Kesalehan Soial dan Personal



Homili Jumat 19 April 2013
Kis 9 : 1 – 20
Mzm 117
Yoh 6 : 52 - 59


KESALEHAN PERSONAL DAN KESALEHAN SOSIAL
*P. Benediktus Bere Mali, SVD*

Majalah Hidup 14 April 2013 halaman 50 menurunkan sebuah tulisan yang sangat menarik perhatian saya karena memuat tentang dua kesalehan yang bagaikan dua sisi mata uang yaitu kesalehan pribadi dan kesalehan sosial. Yang dimaksudkan dengan kesalehan pribadi adalah membersihkan diri di dalam  multidimensi bidang kehidupan yang mengelilingi kehidupannya terutama membentuk dirinya menjadi pribadi yang bermutu. Sedangkan kesalehan sosial adalah membersihkan sesama dan alam sekitar dalam segala bidang kehidupan supaya sesame dan alam sekitar menjadi yang berkualitas.  Latarbelakang tulisan tersebut lahir dari penulis yang melihat dan menemukan kecenderungan Gereja Katholik yang introvert tetapi melupakan peran  Gereja yang ekstrovert.  Tulisan itu bertujuan kembali membangkitkan kesadaran akan karakter Gereja yang introvert sekaligus ekstrovert atau misi ad intra sekaligus misi ad extra atau kesalehan personal sekaligus kesalehan sosial.

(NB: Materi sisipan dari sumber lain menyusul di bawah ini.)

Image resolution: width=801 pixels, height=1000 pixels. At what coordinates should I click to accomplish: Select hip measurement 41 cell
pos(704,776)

Bacaan pertama menampilkan tokoh Ananias memiliki dua kesalehan sekaligus. Kesalehan pribadinya tampil di dalam kedekatannya dengan Tuhan Yesus. Kesalehan sosialnya ditunjukkan dalam  perutusannya kepada Saulus dan membersihkan Saulus menjadi pribadi yang layak memiliki kedekatannya dengan Tuhan Yesus dan itu dinyatakan di dalam pertobatannya. Saulus menganiayah sesama manusia pengikut Yesus, kemudian berkat bantuan Ananias  Saulus berjalan meninggalkan manusia lama Saulus menuju manusia baru Paulus misionaris handal Tuhan Yesus.  

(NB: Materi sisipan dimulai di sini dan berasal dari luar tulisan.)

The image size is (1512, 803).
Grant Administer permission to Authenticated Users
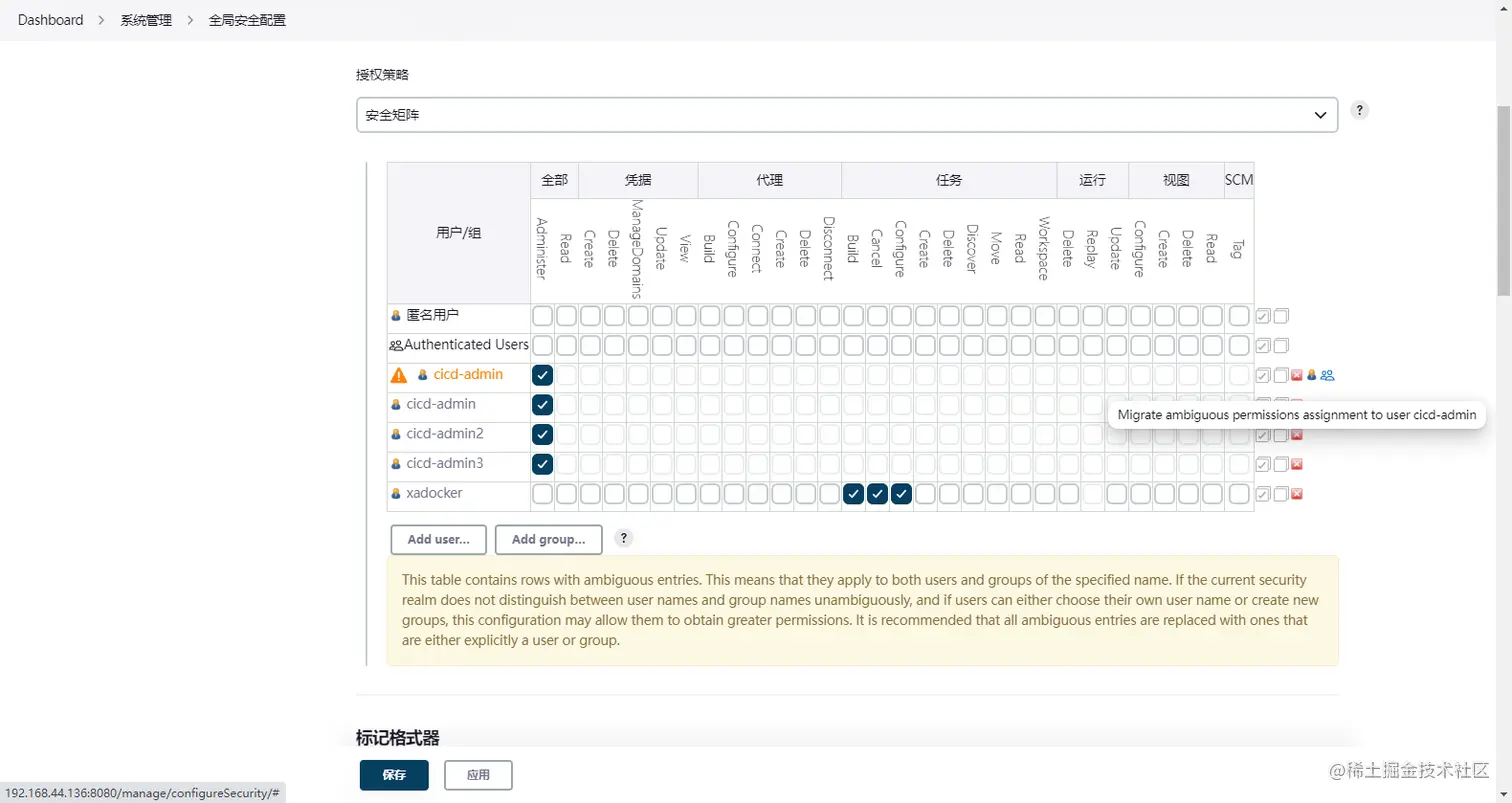(542, 345)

Pribadi yang memiliki kesalehan sosial sekaligus kesalehan personal memiliki kekuatannya yang bersumber dari Ekaristi Kudus. Yesus bersabda “Akulah Roti Hidup. Akulah Air Hidup. Barangsiapa makan dagingKu dan minum darahKu ia akan mengalami kehidupan yang kekal”.   Yesus adalah makanan rohani setiap hari bagi kita. Ekaristi yang kita rayakan setiap hari adalah sumber makanan jiwa kita. Kesetiaan kita menerima makanan jiwa setiap hari menunjukkan kita peduli dan setia pada kekekalan kehidupan jiwa kita.  Sebaliknya kealpaan kita menghadiri Ekaristi Kudus membuat kita selalu lapar akan makanan jiwa dan akan membawa kematian jiwa. Maka seorang imam tertahbis senantiasa menyediakan makanan jiwa di dapur altar Ekaristi Kudus setiap hari bagi umat yang Tuhan percayakan kepadanya. Setiap imam yang alpa misa secara sengaja membiarkan jiwa jemaat yang Tuhan percayakan, hidup merana bahkan jiwanya akan mengalami kematian.
Kita setiap hari berjuang memiliki kesalehan personal sekaligus kesalehan sosial. Keduanya kita perhatikan agar kesalehan kita tidak mengalami kepincangan di atas jalan panggilan kita sebagai orang Katolik. Pusat kekuatan kesalehan personal dan kesalehan sosial adalah Ekaristi Kudus.  Maka seorang Katolik yang mencintai diri dan sesama, mencintai hidup pribadi dan sesama untuk mengalami usia hidup panjang, dan bahkan abadi kehidupan jiwanya, ia semestinya setiap memakan makanan jiwa setiap hari secara teratur disiplin dan setia mengikuti Sakramen Ekaristi Kudus yang setiap hari dirayakan oleh seorang imam tertahbis.